An act of Congress signed by George Washington in 1792 stipulated that a university be located in the Miami Valley north of the Ohio River. The official act to establish Miami University was passed on February 17, 1809. Miami is the tenth oldest public university in the nation and its name reflects the history of the tribe that once inhabited the area known as Ohio’s Miami Valley.
Delayed by the War of 1812, instruction began in 1824 with a president, two faculty, and 20 students. Enrollment grew rapidly, reaching 250 by 1839.
In the 1830s, William Holmes McGuffey wrote the first of his Eclectic Readers while a Miami professor. Among the many talented young students was Benjamin Harrison, who graduated in 1852; he was elected the 23rd president of the United States in 1888.
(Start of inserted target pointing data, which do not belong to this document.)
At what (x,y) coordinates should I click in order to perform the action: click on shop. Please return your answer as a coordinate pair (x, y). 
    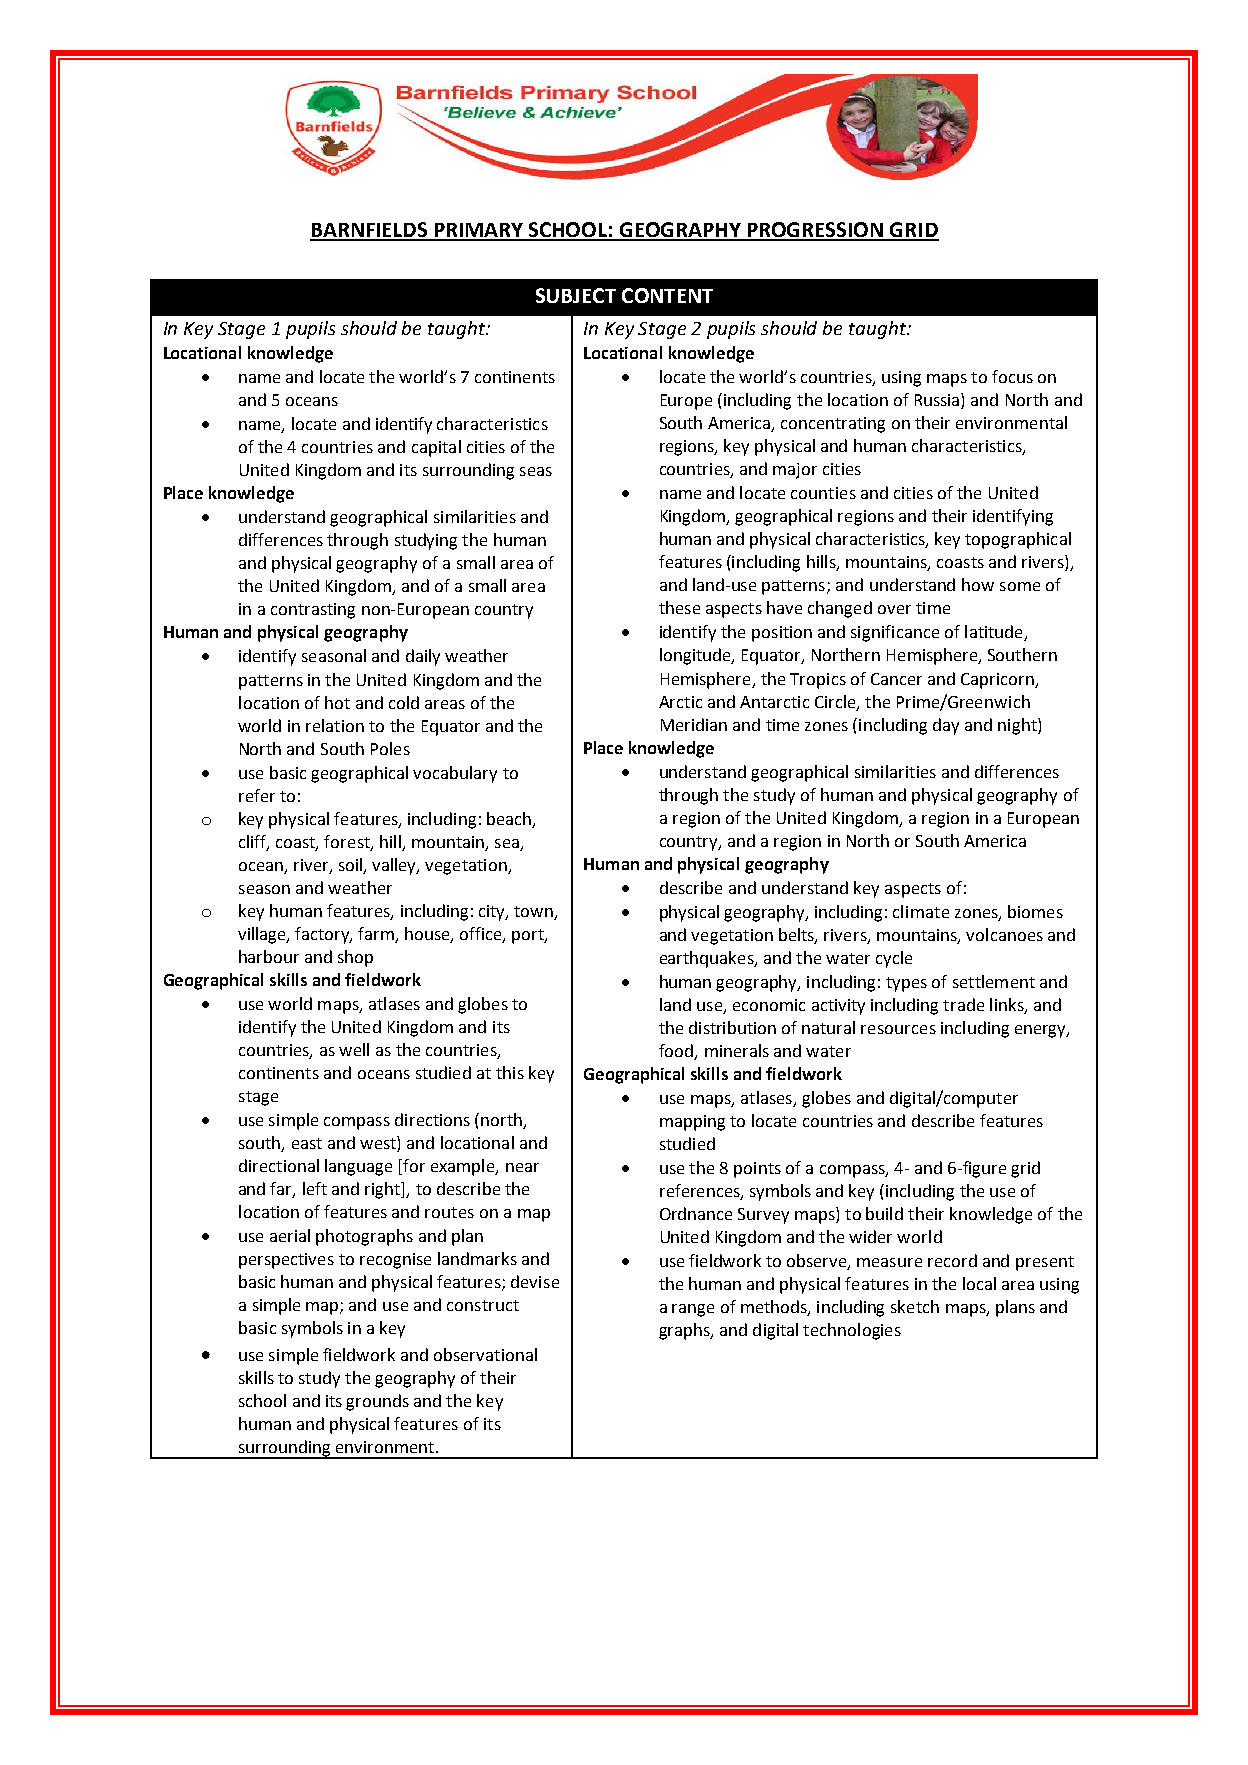
    Looking at the image, I should click on (355, 958).
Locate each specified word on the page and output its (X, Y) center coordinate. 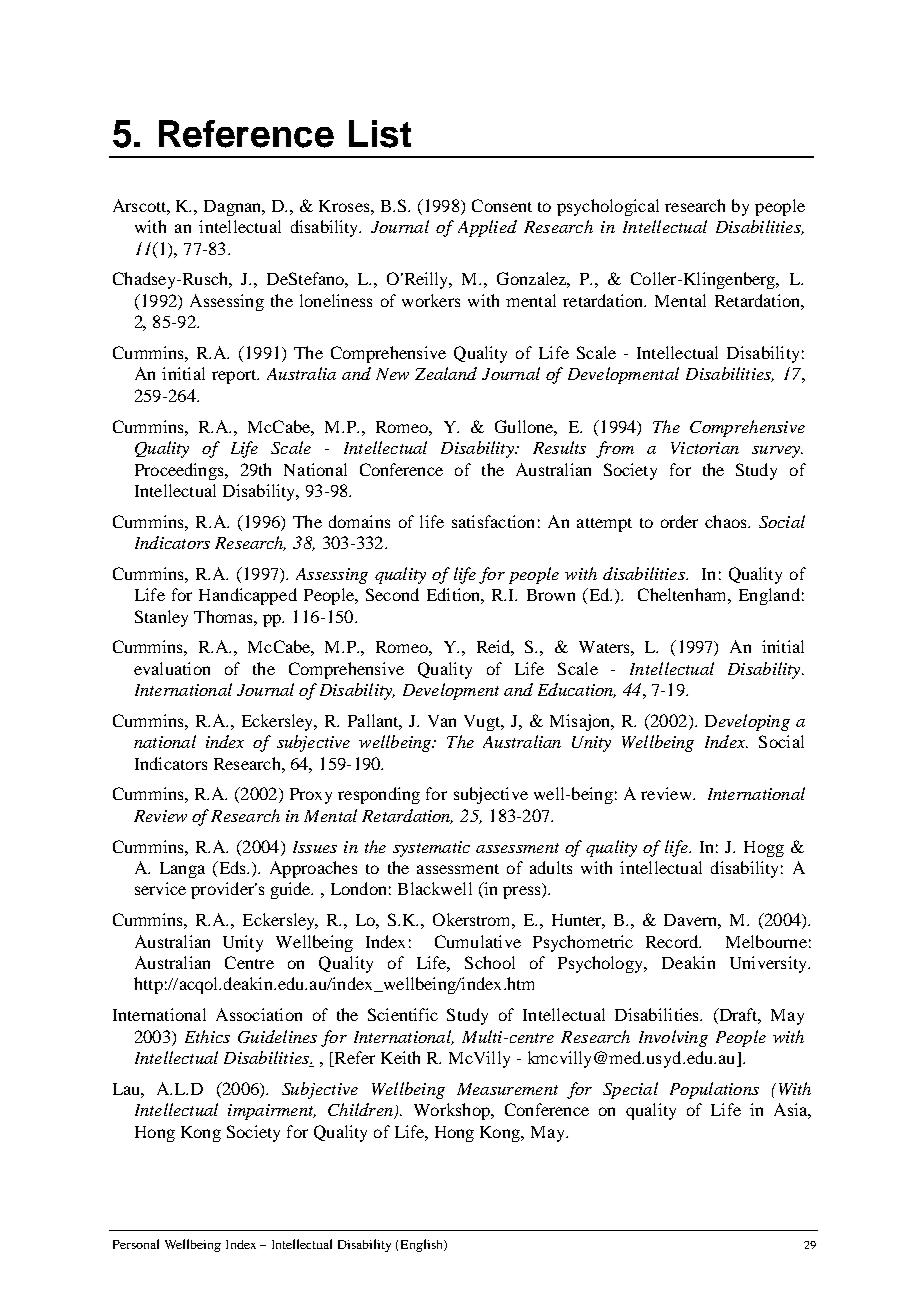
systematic (431, 849)
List (380, 134)
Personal (136, 1244)
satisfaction (493, 521)
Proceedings (180, 471)
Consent (502, 205)
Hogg (764, 849)
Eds (232, 869)
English (423, 1245)
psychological (608, 207)
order (679, 521)
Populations (714, 1090)
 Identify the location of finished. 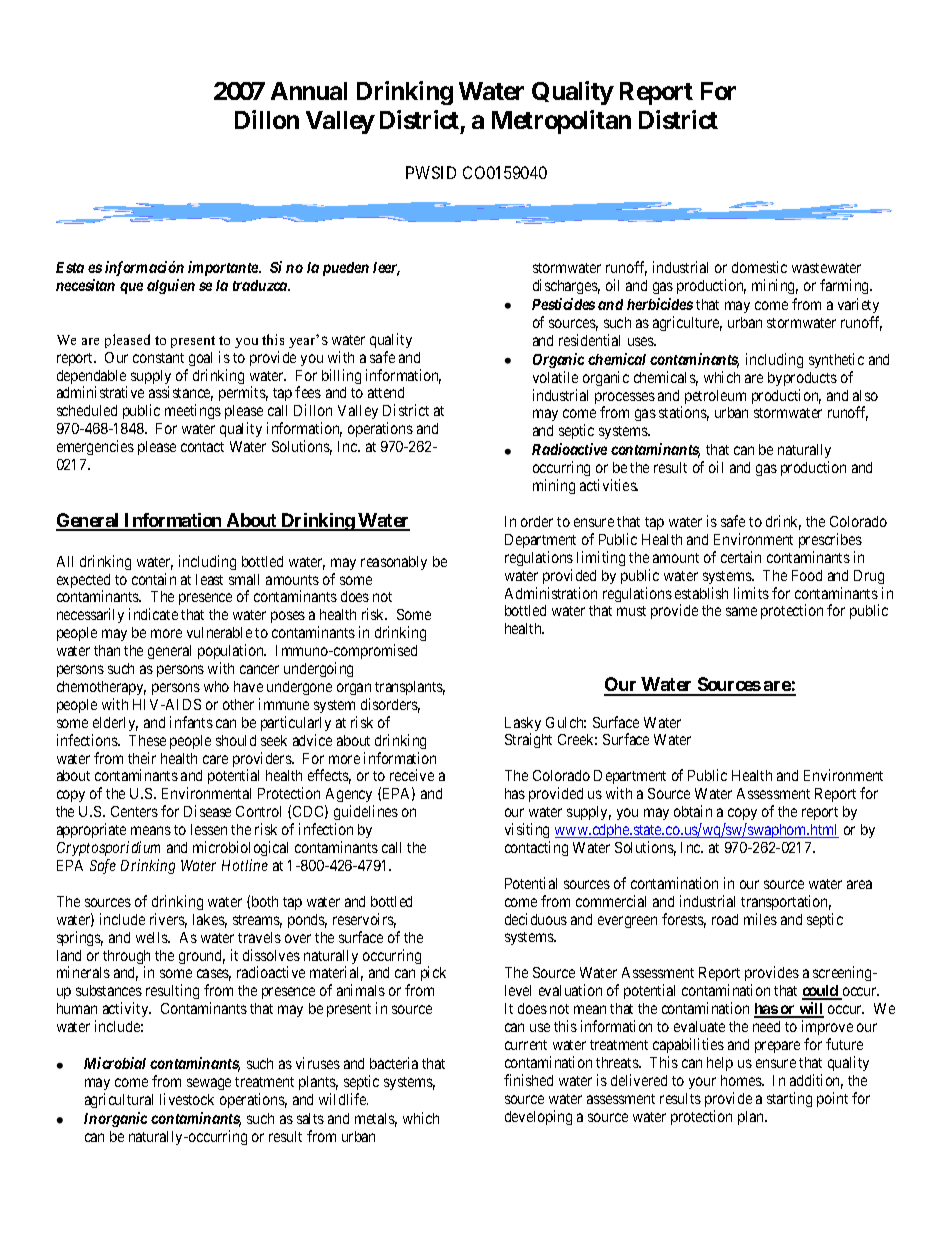
(528, 1080).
A few years after the Civil War, with changed conditions and advancing prices, the income of the university became insufficient to support its work. Miami closed in 1873, opening 12 years later when resources had accumulated and the state of Ohio began a policy of appropriating public funds for support.
Coeducation began in 1888; by 1903 there were more than 100 women on campus - one third of the total enrollment. Our first African American student, Nelly Craig, graduated in 1905.
Many other milestones have been reached. The concept of artist-in-residence began here. Beginning in 1835, four national fraternities were founded here, giving Miami a nickname, "Mother of Fraternities." Another nickname is "Cradle of Coaches," referring to the coaching success of so many former players and coaches. Ohio's first intercollegiate football game was played at Miami in 1888 against the University of Cincinnati.
In the beginning, the course of study at Miami was strictly classical. Over the years, new academic divisions were added to meet the changing needs of students and society: education in 1902, business in 1927, fine arts in 1929, graduate programs in 1947, engineering and applied science in 1959, interdisciplinary studies in 1974, and professional studies and applied sciences in 2013.
In 1974, Miami acquired the Western College for Women, a 120-year-old private institution adjoining the Oxford campus.
Miami’s Middletown and Hamilton campuses opened in 1966 and 1968, respectively. Also in 1968, Miami opened a European center, now named John E. Dolibois European Campus, in Luxembourg. Miami’s Voice of America Learning Center in West Chester opened in 2009.
A number of campus buildings are listed in the National Register of Historic Places, including Elliott, Stoddard, and Peabody halls, and the Western College for Women Historic District. The McGuffey Museum is a National Historic Landmark.